On March 5, 2020, Núñez signed with the Somerset Patriots of the independent Atlantic League of Professional Baseball. However, Núñez did not play in a game in 2020 due to the cancellation of the Atlantic League season because of the COVID-19 pandemic. He became a free agent after the year.

===Guerreros de Oaxaca===
On January 31, 2022, Núñez signed with the Guerreros de Oaxaca of the Mexican League. In 81 games for Oaxaca, he slashed .309/.373/.429 with four home runs, 40 RBI, and 16 stolen bases.

===Sultanes de Monterrey===
On August 1, 2022, Núñez was traded to the Sultanes de Monterrey of the Mexican League. He played in 4 games down the stretch for the Sultanes, going 6-for-15 (.400) with 1 RBI and 4 stolen bases.

===El Águila de Veracruz===
On February 24, 2023, Núñez's rights were acquired by El Águila de Veracruz. In 83 games for Veracruz, he batted .279/.364/.382 with 7 home runs, 40 RBI, and 14 stolen bases.

===Bravos de León===
On December 4, 2024, Núñez and Jose Miguel Piña were traded to the Bravos de León of the Mexican League in exchange for Alex Reyes and Daniel Bies.

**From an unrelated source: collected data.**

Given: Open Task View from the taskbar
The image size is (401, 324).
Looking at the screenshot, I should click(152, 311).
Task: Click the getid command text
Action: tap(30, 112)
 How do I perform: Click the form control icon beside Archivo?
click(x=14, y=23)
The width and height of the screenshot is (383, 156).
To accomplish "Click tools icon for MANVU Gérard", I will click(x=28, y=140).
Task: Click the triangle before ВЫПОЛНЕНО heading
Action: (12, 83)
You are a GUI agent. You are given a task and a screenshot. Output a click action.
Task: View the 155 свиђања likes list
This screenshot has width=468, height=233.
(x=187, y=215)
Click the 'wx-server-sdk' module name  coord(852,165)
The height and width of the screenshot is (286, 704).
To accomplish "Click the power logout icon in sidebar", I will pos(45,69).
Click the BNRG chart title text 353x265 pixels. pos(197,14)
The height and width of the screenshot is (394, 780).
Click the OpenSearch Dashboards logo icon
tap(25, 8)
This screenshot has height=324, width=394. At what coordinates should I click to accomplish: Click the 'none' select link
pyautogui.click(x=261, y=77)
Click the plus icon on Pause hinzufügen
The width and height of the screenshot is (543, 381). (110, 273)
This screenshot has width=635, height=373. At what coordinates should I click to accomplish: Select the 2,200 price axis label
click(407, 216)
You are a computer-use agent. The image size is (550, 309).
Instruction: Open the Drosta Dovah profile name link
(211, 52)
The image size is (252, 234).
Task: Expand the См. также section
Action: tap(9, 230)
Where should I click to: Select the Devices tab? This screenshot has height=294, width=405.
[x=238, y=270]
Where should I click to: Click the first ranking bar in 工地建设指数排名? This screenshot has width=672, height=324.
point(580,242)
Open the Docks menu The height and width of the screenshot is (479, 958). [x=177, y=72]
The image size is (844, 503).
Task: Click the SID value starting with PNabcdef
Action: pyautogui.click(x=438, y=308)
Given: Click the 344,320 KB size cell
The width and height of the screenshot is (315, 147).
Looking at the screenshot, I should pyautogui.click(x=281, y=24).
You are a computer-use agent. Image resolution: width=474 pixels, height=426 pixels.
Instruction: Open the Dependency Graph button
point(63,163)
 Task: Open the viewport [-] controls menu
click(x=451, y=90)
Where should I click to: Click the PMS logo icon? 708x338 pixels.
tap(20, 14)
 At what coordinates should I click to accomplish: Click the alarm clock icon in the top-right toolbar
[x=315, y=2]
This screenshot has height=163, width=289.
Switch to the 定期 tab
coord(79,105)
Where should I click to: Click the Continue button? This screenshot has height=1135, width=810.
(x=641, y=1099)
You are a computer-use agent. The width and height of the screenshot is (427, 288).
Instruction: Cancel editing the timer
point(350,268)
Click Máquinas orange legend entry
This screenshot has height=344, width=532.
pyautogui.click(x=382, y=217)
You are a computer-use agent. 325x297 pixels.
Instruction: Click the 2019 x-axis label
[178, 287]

===Sultanes de Monterrey (second stint)===
On February 25, 2025, Núñez was traded to the Sultanes de Monterrey in exchange for Jorge Rondón and Jermaine Palacios. In 72 games he hit .341/.410/.530 with 7 home runs, 40 RBIs and 23 stolen bases.

==International career==
Núñez was named to the Dominican Republic national baseball team for the 2020 Summer Olympics.